The coronavirus is not going to cause the US health care system to fail — the system is already broken by design. The virus is not going to cause people to lose their incomes — it will expose the United States’ barbaric lack of paid leave and insufficient unemployment benefits.
And coronavirus won’t cause people to lose their homes — it will expose the United States as a country that already leaves people horrifyingly vulnerable to eviction, foreclosure, and homelessness. Put simply, people will soon notice in starker clarity than ever that the United States is a country designed to profit the rich while leaving the working class precarious and vulnerable.
This, in other words, is not a crisis with short-term solutions. We need to fundamentally rebuild the country’s welfare state as Sanders has spent decades calling for. Biden proudly promises a return to the Obama years, telling billionaires that “nothing will fundamentally change” if he’s elected and proposing a health care plan that will leave over ten million people completely uninsured. Sanders, on the other hand, promises bold, sweeping reforms with universal benefits that will guarantee security to Americans and build our societal resilience to future crises. It’s vital that he makes this contrast clear and tells tonight’s viewers that a Biden presidency (should he somehow defeat Trump) would leave all of our current vulnerabilities untouched.
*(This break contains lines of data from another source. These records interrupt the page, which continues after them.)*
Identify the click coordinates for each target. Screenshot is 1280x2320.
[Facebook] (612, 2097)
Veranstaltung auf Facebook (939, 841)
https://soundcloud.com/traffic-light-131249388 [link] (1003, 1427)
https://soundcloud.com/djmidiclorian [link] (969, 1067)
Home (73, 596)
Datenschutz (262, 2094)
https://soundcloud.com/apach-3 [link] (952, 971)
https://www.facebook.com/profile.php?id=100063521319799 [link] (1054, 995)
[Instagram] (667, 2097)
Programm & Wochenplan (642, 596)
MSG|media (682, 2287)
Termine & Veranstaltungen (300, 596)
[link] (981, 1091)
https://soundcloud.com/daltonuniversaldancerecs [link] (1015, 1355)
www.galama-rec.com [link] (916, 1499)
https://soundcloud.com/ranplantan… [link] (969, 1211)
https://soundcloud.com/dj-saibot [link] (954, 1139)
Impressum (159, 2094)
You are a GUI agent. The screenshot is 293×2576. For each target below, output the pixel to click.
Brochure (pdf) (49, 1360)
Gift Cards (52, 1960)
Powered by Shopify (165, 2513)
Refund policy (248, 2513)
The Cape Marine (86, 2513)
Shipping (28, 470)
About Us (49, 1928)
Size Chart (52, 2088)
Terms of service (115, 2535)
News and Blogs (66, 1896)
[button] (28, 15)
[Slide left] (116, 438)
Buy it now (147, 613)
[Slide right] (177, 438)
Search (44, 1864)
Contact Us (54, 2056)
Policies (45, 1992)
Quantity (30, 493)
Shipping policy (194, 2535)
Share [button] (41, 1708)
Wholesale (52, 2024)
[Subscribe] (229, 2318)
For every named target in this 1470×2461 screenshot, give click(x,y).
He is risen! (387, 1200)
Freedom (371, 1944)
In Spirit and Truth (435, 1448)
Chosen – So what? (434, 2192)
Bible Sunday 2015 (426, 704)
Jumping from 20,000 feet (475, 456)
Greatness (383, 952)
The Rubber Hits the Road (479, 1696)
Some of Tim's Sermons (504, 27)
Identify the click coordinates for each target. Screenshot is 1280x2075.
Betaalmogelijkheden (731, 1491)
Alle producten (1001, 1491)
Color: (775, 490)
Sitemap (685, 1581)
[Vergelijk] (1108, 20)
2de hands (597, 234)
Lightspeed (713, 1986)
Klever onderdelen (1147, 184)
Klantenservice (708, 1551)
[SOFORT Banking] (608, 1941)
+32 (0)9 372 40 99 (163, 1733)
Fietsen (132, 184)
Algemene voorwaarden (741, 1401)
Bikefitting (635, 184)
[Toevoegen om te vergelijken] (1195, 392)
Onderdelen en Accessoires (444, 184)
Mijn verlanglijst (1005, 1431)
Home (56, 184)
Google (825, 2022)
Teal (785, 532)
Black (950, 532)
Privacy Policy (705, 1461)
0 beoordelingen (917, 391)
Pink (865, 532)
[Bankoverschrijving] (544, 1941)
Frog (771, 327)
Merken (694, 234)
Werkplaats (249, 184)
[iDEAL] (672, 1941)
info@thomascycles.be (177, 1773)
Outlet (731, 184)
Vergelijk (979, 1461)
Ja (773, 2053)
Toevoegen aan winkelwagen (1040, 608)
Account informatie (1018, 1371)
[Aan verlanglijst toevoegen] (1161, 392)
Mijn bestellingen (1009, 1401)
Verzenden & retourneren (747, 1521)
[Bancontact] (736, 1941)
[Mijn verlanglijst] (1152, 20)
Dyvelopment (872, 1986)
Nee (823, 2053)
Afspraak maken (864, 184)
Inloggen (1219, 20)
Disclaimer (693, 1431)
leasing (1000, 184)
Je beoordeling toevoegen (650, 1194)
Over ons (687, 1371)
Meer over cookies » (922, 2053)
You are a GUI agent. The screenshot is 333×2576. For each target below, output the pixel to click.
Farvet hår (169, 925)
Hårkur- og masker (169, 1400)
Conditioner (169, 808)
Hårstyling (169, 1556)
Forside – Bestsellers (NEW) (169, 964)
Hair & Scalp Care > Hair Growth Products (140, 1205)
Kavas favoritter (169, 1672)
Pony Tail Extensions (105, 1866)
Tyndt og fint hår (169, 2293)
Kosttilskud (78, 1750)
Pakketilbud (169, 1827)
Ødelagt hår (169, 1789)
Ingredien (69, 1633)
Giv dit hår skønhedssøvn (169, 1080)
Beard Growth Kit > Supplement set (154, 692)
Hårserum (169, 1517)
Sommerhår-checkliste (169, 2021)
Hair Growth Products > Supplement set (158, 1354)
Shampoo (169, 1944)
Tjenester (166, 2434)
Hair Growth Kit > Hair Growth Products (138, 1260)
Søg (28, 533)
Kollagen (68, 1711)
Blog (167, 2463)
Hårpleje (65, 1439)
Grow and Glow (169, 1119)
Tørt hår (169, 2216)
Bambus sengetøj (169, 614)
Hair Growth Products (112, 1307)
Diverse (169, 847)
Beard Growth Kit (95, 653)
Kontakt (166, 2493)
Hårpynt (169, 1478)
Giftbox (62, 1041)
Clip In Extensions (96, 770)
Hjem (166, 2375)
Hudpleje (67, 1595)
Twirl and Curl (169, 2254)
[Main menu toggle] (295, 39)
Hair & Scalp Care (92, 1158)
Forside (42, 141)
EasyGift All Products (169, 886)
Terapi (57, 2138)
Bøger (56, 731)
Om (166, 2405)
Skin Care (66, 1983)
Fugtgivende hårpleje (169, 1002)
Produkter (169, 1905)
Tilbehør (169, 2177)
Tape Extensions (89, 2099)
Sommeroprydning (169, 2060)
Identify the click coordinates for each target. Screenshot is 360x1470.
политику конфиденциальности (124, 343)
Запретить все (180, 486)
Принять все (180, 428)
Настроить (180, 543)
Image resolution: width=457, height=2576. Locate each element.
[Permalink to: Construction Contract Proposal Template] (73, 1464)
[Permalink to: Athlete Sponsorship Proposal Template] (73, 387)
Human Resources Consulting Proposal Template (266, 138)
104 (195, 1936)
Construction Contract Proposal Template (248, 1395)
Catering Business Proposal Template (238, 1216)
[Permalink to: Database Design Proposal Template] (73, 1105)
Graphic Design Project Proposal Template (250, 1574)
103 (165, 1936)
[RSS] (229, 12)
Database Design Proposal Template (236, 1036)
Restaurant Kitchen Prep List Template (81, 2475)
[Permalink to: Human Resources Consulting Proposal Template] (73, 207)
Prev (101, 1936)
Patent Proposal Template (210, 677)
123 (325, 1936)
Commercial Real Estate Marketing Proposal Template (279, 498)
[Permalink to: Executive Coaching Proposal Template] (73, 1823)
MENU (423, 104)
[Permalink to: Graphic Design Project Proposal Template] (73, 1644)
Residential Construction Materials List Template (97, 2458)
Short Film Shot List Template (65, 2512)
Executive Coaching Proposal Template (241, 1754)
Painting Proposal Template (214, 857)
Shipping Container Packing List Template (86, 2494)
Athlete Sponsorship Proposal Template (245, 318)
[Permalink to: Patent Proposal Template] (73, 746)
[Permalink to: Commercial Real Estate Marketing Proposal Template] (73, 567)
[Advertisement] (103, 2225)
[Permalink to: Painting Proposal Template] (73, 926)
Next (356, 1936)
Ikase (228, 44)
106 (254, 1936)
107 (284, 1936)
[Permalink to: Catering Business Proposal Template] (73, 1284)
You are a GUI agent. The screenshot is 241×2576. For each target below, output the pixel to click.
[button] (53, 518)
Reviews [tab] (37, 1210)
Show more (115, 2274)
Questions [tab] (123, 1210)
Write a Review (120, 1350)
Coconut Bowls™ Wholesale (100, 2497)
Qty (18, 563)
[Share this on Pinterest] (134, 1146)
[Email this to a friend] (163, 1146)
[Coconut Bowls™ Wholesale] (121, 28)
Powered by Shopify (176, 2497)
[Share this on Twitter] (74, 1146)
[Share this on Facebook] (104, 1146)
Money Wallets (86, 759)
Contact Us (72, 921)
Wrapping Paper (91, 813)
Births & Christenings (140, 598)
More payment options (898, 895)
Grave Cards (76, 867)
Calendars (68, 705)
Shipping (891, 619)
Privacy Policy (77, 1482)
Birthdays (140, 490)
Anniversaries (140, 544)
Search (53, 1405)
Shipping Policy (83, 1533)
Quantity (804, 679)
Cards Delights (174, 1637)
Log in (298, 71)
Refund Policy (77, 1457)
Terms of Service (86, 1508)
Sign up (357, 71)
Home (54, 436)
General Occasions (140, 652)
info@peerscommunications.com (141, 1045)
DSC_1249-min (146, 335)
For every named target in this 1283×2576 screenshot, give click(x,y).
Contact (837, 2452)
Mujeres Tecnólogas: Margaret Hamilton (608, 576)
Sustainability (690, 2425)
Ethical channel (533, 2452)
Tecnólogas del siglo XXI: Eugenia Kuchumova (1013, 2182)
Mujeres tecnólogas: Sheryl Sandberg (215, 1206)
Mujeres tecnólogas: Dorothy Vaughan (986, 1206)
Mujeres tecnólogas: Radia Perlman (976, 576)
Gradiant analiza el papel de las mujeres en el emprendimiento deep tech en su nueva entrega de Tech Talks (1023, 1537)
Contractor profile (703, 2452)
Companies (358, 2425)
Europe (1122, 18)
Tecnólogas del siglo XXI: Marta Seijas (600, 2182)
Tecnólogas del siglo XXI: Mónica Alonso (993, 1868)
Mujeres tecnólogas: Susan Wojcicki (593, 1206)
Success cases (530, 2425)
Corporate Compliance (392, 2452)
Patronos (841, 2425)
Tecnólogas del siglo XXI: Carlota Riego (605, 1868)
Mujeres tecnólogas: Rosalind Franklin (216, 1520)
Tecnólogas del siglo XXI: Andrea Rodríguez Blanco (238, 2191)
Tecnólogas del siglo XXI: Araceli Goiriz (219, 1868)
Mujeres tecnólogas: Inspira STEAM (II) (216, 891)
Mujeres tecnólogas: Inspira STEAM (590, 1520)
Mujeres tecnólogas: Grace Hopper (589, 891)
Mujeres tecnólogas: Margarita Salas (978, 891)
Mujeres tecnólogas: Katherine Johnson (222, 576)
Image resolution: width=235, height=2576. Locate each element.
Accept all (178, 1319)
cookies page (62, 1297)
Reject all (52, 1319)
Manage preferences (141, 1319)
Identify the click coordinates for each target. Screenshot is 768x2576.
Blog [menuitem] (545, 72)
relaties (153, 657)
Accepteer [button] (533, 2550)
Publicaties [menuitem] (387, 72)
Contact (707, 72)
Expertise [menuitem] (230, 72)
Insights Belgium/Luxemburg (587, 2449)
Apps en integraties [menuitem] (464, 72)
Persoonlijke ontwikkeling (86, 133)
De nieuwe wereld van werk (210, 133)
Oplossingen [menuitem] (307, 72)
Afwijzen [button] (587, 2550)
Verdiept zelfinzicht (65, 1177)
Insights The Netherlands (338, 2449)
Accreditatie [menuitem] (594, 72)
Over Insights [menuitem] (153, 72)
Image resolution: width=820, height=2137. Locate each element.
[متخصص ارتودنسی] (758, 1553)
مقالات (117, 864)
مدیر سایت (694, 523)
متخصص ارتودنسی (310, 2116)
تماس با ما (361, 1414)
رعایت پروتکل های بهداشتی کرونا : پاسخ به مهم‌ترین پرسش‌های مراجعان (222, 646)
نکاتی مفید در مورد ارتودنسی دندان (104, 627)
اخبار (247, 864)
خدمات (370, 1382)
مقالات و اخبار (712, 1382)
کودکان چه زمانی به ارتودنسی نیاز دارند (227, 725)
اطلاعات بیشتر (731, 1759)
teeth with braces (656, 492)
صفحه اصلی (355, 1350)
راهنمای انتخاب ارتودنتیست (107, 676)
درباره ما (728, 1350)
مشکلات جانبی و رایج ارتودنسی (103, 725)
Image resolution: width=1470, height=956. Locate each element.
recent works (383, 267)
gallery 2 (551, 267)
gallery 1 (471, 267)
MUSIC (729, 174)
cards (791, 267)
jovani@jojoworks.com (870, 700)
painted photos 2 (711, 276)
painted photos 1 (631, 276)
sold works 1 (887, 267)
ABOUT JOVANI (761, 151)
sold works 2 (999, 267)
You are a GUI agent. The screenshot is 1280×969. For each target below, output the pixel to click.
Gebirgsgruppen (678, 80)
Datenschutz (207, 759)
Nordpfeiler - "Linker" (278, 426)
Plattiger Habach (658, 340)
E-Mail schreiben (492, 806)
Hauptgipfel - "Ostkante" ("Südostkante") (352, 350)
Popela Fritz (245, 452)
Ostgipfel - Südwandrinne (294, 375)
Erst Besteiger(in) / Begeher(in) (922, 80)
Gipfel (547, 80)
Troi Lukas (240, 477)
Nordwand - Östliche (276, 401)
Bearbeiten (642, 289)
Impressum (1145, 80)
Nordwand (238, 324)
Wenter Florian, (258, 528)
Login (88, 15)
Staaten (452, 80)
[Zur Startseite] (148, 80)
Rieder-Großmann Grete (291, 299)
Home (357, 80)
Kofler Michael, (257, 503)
This past week has felt like one of those in which decades happen. As horrible as this situation is, it’s a real opportunity for Sanders to seize control of this race and wake the public up to Biden’s serious deficiencies as a candidate. The country — the world — needs him to win if we are going to have any chance of going forward. These are the stakes, and this could be his final chance to turn the race around. It would be a crime to waste it by being too nice.